Sul ghiacciaio del Lys, alle prime luci di un’alba tersa e ingannevole, il silenzio è stato rotto da un grido improvviso. Erano le 5:45 quando altri alpinisti, impegnati nella salita verso il Monte Rosa, hanno visto un compagno di cordata precipitare in un crepaccio, inghiottito in pochi istanti da una fenditura blu e gelida. La chiamata alla Centrale Unica del Soccorso è partita immediata, scandita dalla concitazione e dalla consapevolezza che in quota, il tempo, non è mai un alleato benevolo.
In pochi minuti l’elicottero del Soccorso Alpino Valdostano ha tracciato un arco nel cielo ancora velato di luce, portando a bordo un medico e i tecnici specializzati. Due operatori supplementari sono stati calati sul luogo dell’incidente per accelerare il recupero: una decisione cruciale, perché l’alpinista era precipitato per circa venti metri, intrappolato in una morsa di ghiaccio che assorbiva calore e speranze.

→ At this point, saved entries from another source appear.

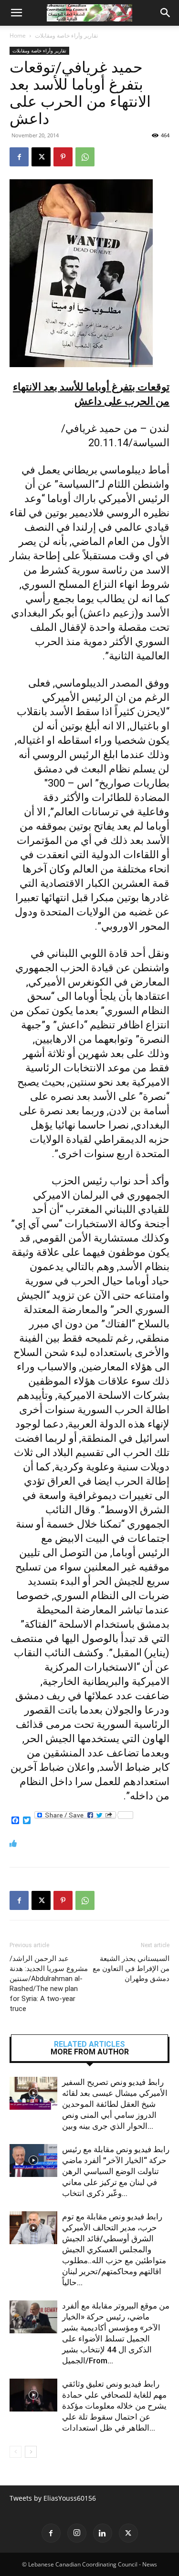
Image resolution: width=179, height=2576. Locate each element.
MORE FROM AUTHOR (90, 2052)
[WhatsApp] (85, 156)
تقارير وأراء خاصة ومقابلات (66, 35)
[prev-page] (15, 2452)
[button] (16, 13)
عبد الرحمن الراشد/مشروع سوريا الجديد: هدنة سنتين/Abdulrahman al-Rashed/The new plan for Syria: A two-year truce (49, 1983)
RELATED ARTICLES (89, 2044)
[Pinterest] (63, 156)
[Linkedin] (102, 2533)
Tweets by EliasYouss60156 (53, 2498)
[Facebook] (19, 156)
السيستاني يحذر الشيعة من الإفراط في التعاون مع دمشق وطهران (131, 1968)
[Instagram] (76, 2533)
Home (18, 35)
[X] (41, 156)
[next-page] (31, 2452)
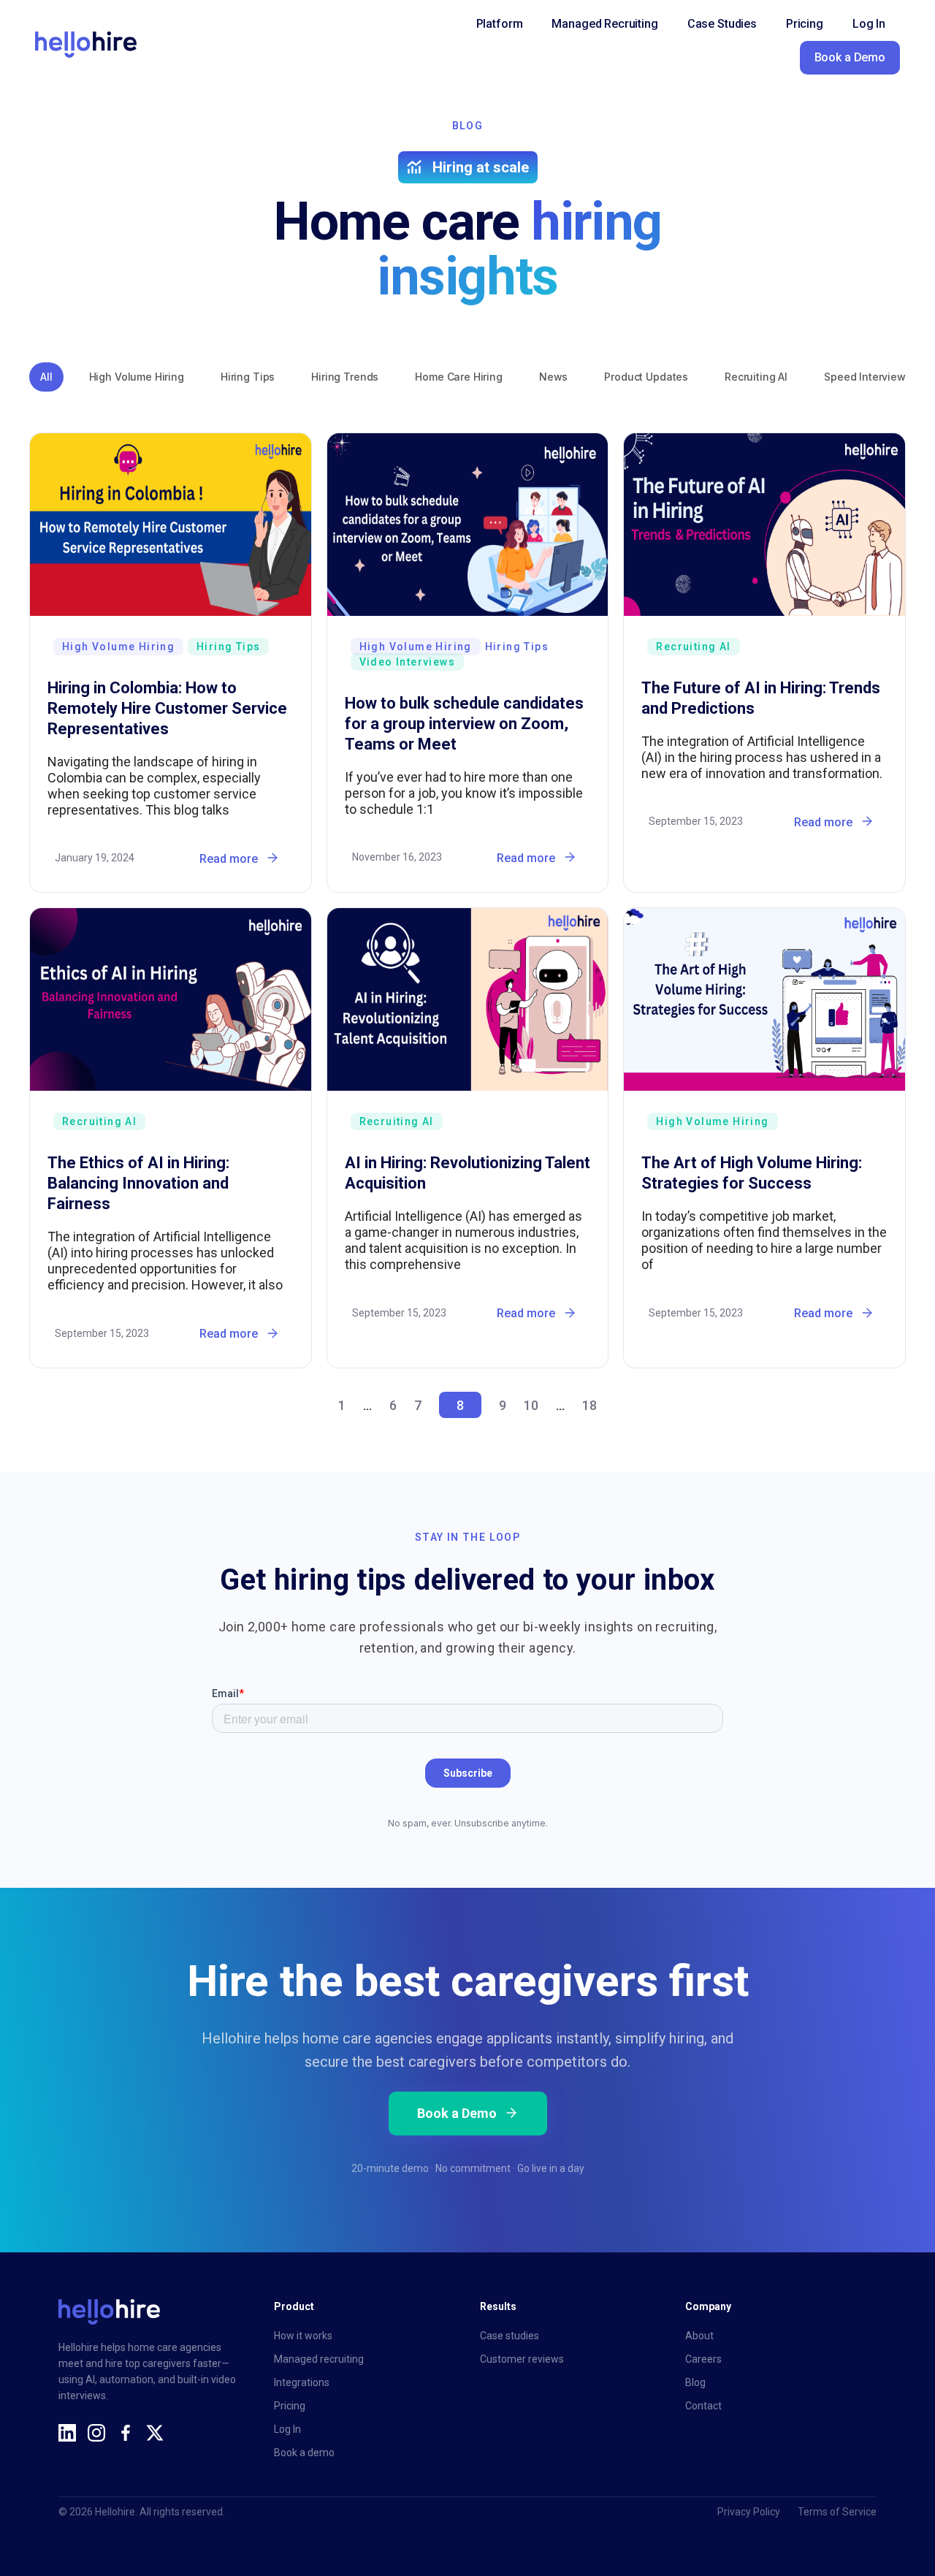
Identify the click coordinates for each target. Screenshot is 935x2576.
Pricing (804, 24)
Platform (499, 24)
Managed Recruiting (604, 24)
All (46, 376)
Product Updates (646, 376)
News (553, 376)
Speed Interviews (868, 376)
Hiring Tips (248, 376)
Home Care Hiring (459, 376)
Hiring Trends (344, 376)
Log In (868, 24)
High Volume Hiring (136, 376)
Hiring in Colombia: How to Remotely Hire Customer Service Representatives (167, 708)
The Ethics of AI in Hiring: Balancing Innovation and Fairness (138, 1183)
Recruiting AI (756, 376)
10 (531, 1405)
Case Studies (722, 24)
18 (589, 1405)
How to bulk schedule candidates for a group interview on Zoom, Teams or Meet (464, 723)
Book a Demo (849, 57)
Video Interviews (407, 662)
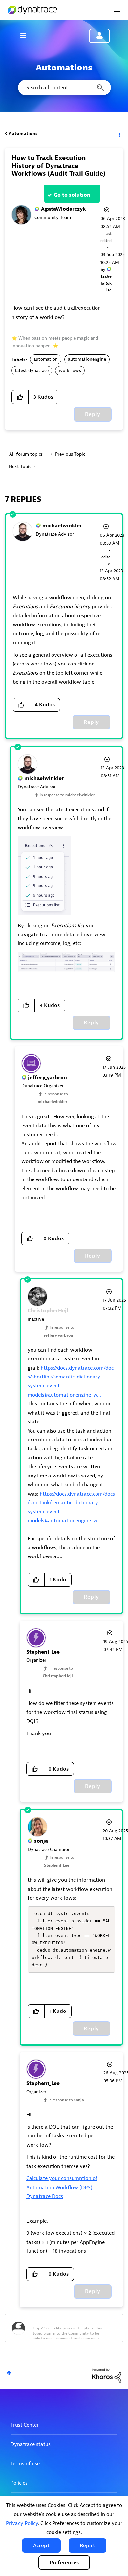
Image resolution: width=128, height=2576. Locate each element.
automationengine (87, 359)
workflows (70, 370)
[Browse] (26, 35)
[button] (41, 2545)
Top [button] (9, 2373)
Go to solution (72, 195)
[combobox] (64, 87)
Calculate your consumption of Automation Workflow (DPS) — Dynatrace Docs (62, 2187)
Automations (23, 133)
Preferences (64, 2562)
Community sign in (99, 36)
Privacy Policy (22, 2523)
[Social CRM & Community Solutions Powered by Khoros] (106, 2375)
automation (45, 359)
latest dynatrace (32, 370)
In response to (67, 795)
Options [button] (119, 133)
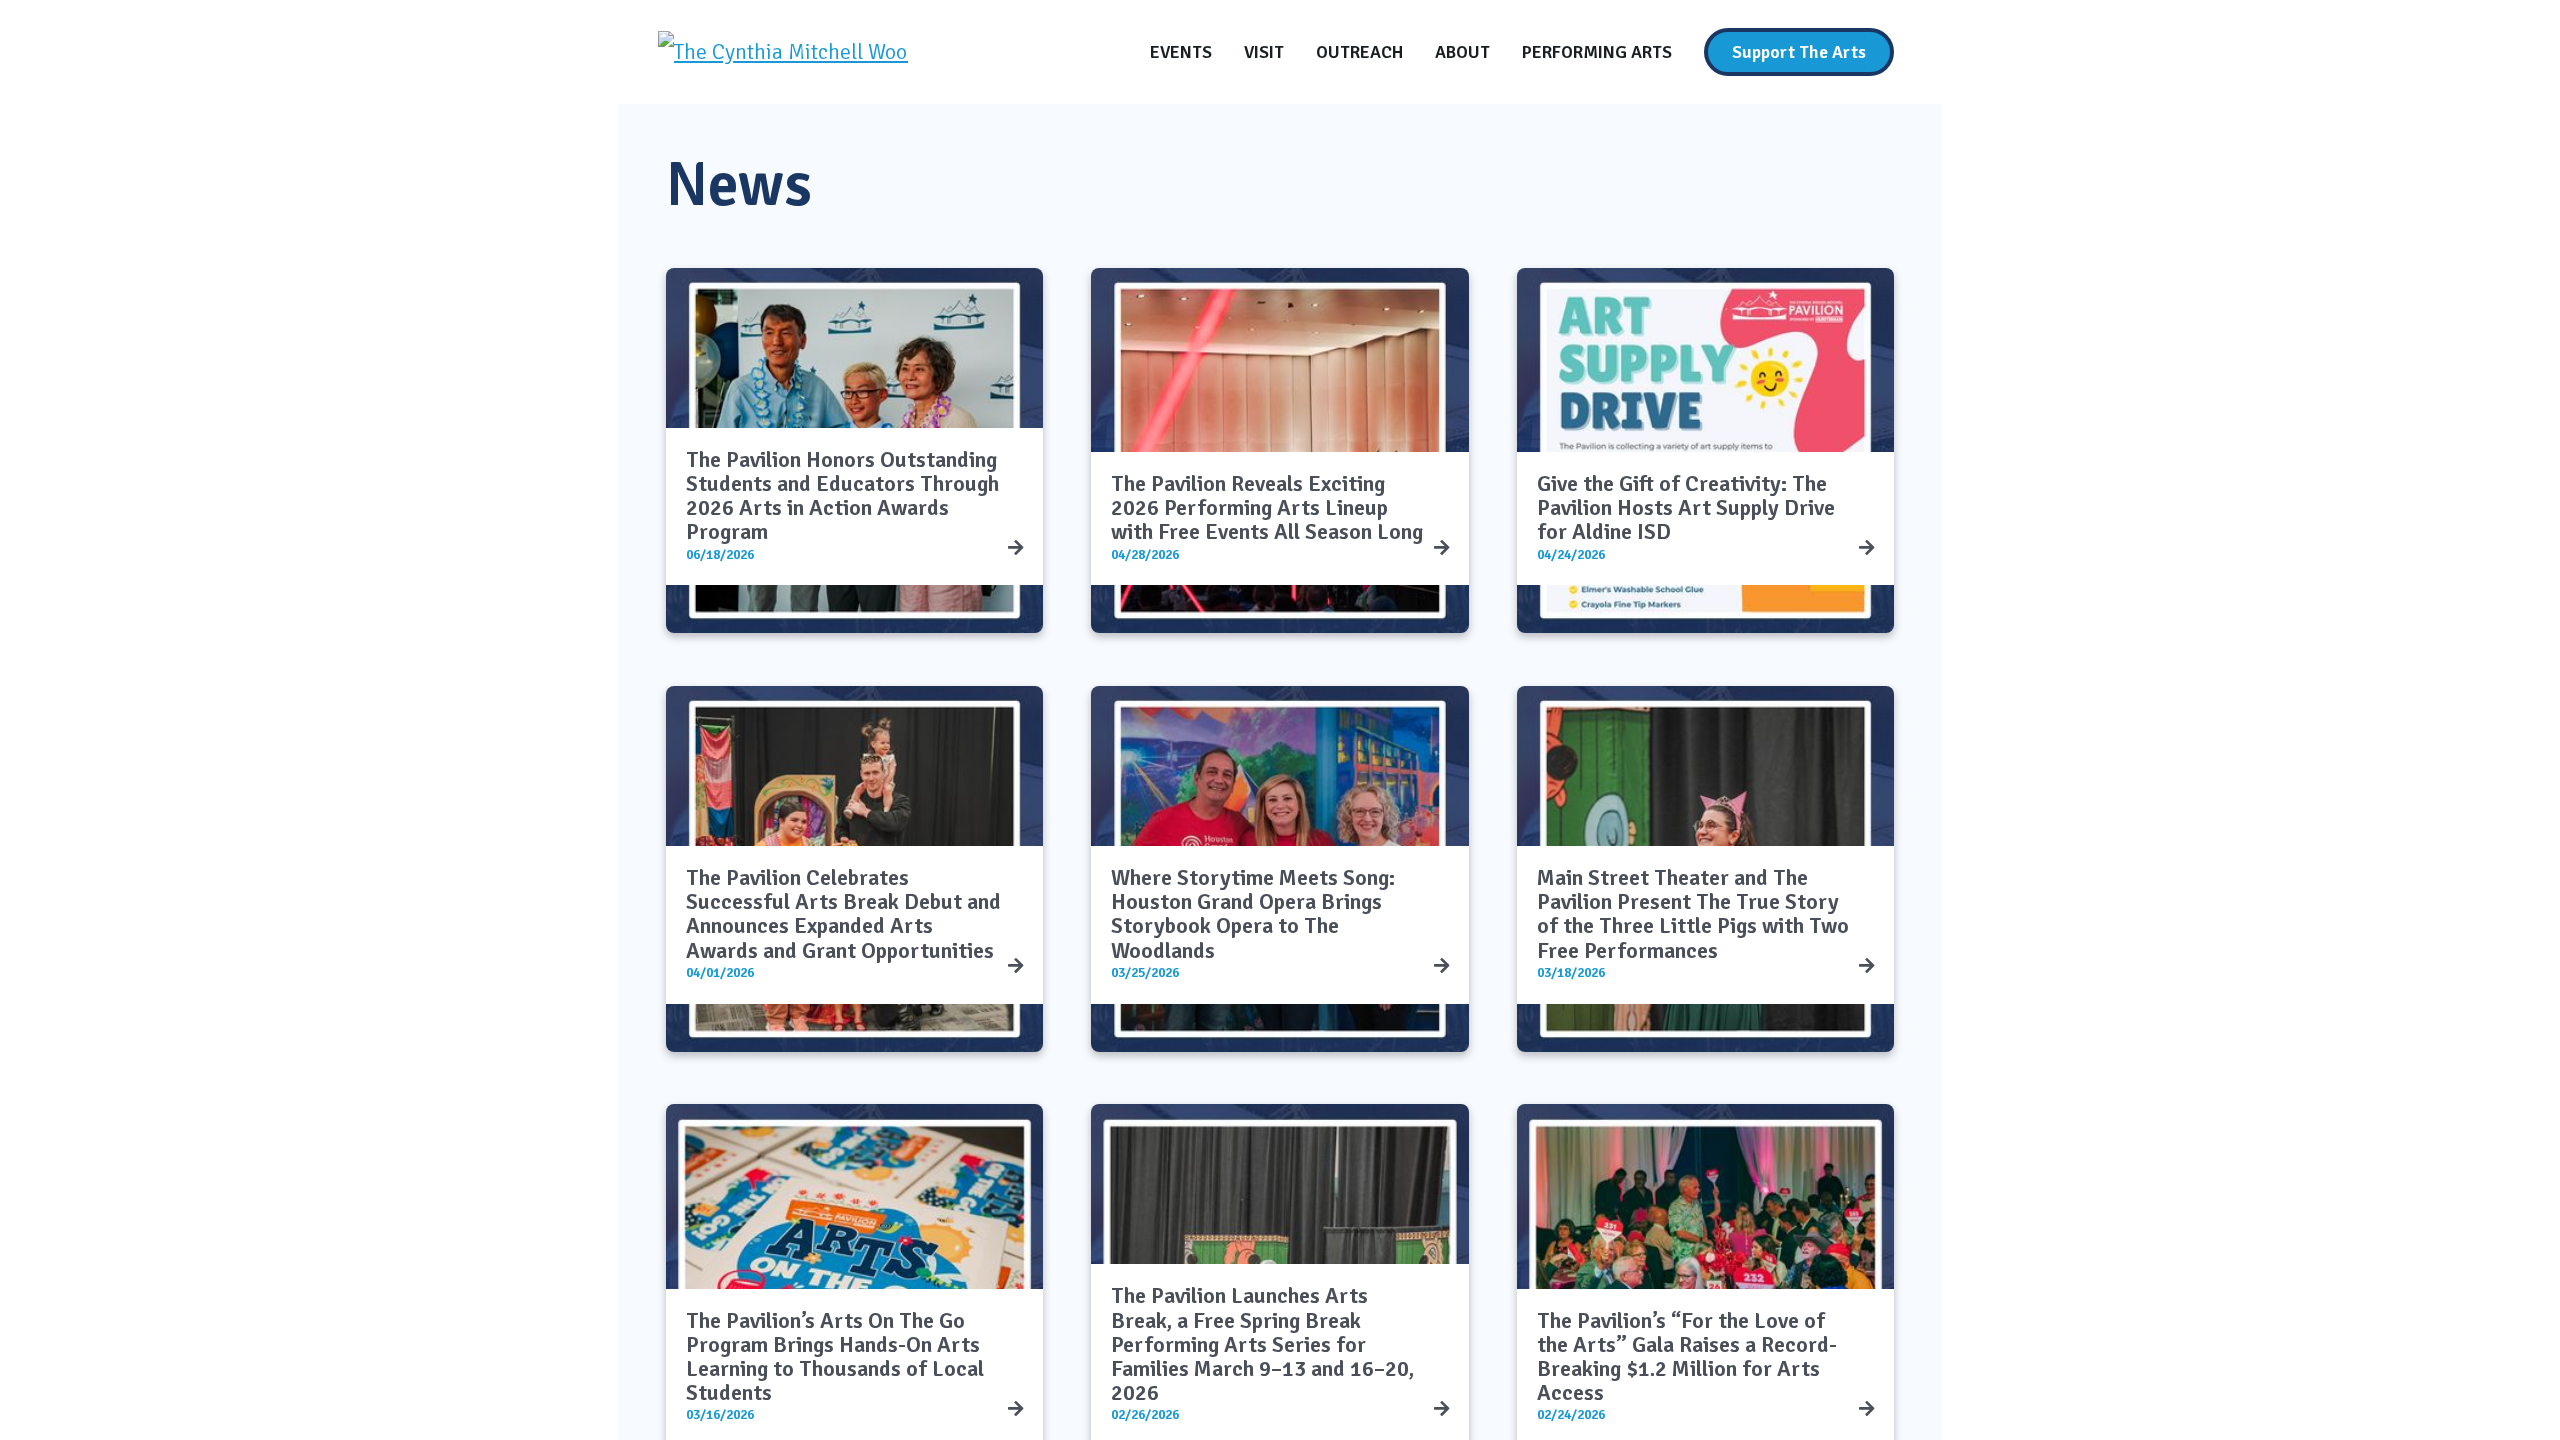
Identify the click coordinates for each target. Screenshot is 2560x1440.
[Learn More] (1015, 548)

La manovra di estrazione è stata rapida e precisa, il genere di operazione in cui ogni gesto pesa come una vita. Le corde hanno teso il loro filo di salvezza, le voci dei soccorritori hanno rotto il silenzio glaciale, e poco dopo l’uomo è riemerso, avvolto nelle coperte termiche. Non era finita: l’elicottero lo ha trasportato d’urgenza al Pronto soccorso, dove ora è sottoposto a diagnosi, mentre i medici valutano i traumi e gli effetti del freddo.
Sul ghiacciaio, la crepa è tornata a tacere, ma per chi era lì resterà indelebile il ricordo di quella corsa contro il tempo, dove la linea tra vita e morte è stata sottile come una corda tesa sull’abisso.